• **AANGELEVERD MATERIAAL**
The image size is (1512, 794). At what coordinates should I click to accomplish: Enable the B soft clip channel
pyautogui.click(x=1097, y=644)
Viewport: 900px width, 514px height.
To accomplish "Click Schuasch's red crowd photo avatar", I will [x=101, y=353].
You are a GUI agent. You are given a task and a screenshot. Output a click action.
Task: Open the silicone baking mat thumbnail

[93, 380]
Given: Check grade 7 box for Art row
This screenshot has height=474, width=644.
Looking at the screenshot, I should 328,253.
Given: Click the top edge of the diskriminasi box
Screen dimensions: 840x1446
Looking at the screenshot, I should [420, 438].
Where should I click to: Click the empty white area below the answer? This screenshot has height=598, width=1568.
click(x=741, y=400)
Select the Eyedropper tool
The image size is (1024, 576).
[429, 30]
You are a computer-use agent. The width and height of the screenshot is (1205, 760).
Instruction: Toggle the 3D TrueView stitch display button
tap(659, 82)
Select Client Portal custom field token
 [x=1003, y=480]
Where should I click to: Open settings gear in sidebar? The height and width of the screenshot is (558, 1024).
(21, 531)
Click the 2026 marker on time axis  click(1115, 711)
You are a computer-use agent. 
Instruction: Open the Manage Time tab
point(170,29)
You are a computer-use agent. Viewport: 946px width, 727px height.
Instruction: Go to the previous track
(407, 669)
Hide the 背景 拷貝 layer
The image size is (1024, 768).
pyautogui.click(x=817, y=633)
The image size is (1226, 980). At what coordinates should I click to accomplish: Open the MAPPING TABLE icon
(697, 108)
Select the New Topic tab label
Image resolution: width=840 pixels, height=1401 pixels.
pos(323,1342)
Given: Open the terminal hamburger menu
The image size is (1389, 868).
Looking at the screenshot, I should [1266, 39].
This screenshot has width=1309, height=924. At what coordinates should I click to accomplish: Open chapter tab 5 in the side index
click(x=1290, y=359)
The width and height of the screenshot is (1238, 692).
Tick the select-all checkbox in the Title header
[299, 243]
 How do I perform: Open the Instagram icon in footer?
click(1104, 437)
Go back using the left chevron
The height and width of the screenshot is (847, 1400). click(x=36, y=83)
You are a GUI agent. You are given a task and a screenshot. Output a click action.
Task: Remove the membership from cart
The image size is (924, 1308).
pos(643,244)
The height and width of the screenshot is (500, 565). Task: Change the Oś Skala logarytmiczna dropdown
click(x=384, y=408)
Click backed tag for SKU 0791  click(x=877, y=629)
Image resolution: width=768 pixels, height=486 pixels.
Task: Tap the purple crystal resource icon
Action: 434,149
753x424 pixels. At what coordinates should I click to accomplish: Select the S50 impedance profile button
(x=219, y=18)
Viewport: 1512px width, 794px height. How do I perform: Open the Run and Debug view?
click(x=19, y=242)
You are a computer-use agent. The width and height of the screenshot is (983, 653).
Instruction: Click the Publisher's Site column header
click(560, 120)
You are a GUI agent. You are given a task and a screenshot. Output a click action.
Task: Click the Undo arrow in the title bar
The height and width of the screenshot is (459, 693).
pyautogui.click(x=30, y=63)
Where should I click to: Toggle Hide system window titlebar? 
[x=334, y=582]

• **OPDRACHT**
Geef alsjeblieft de regels van de regel met "Go back using the left chevron" tot en met de regel met "pos(643,244)" ongewijzigd weer.

• **UITGEVOERDE OPDRACHT**
Go back using the left chevron
The height and width of the screenshot is (847, 1400). click(x=36, y=83)
You are a GUI agent. You are given a task and a screenshot. Output a click action.
Task: Remove the membership from cart
The image size is (924, 1308).
pos(643,244)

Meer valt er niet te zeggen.